Earlier, assets leveraged to global growth, from commodities to stocks and Asian currencies, all rose on hopes that China's surprise pledge of yuan flexibility would lessen the risk of a trade war between the world's biggest and third-largest economies.

"It's a relief rally in the sense that this could ease trade tensions into the Group of 20 meeting," said Sean Callow, senior currency strategist at Westpac in Sydney, before China set the reference point.

"Perhaps the excitement has been overdone as this is just a small step on a very long march," he added. "But you have to assume the yuan will rise this week given all the political angst. They need to turn up at the G20 with something real."

Beijing has faced a barrage of complaints from abroad for keeping the yuan artificially cheap even as the country's export juggernaut roared back to life.

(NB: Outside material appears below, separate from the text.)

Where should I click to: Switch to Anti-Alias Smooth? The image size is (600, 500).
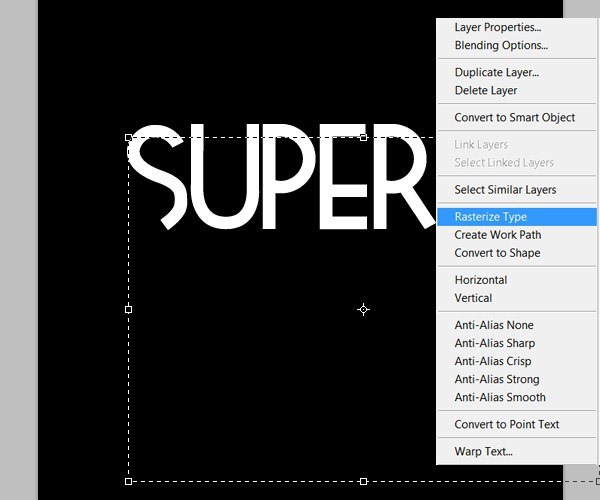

Many economists suspect Beijing will nudge the exchange rate higher in increments, not leaps, and they had expected the first sign of such action to come from the setting of the yuan's reference rate on Monday.

The People's Bank of China had surprised everyone on Saturday by saying it would make the yuan more flexible, but by Sunday it already seemed to be playing down the chance of major change.

In a new statement on its website, the central bank explicitly ruled out a one-off revaluation, repeating that there was no basis for any big appreciation and that the currency's value was not far off its fair level.

Still, investors welcomed any sign that Beijing was ready to break a 23-month-old peg to the US dollar.

As well as a nod to trade tensions, a rising yuan would also give China more purchasing power to buy foreign goods, which would be positive for world trade, especially for commodity exporters such as Australia, Brazil, Canada and New Zealand.

The US dollar fell broadly and commodities from oil to base metals had all risen in early dealings, although they lost some allure after the yuan reference point was set.

US S&P 500 stock futures initially rose 1.2 per cent, before paring those gains slightly. Japan's Nikkei 225 rising 1.7 per cent and also edged back after the yuan reference point was set.

Most Asian currencies climbed, with the Singapore dollar up 1 percent on its U.S. counterpart in early dealings.

The region's export-focused countries have been loathe to let their currencies appreciate and lose competitiveness while the yuan was pegged to the dollar.

The improvement in risk appetite led to a broad decline in safe-haven government bonds, with Treasuries taking a double whammy on speculation that Beijing would have less US dollars to invest in US assets if it curbed intervention.

"It's a small step toward the day when China will not automatically pile up reserves to be parked in Treasuries," said Westpac's Callow. "Though that's a distant prospect as yet."

They trimmed their losses after the central bank set the reference point on the yuan.

China has the world's largest war-chest of foreign exchange reserves, estimated at $US2.45 trillion at the end of March. A large chunk of that is invested in Treasuries, helping keep US yields lower than they might otherwise be.

Economists also hope a higher yuan could help temper inflation in China by pushing down import prices, which in turn could mean Beijing would have less need to tighten monetary policy aggressively. Markets have been worried China could over-tighten and suffer a hard landing.

That could make any move by Beijing more palatable to a domestic audience that sees any concessions on the yuan as kow-towing to the United States.

A few websites in China made their views heard.

"This is such worrying news! China, you have surrendered!" wrote one online reader of the Global Times, a popular tabloid.

"We're so well-behaved, doing whatever the United States asks of us," wondered another, sarcastically.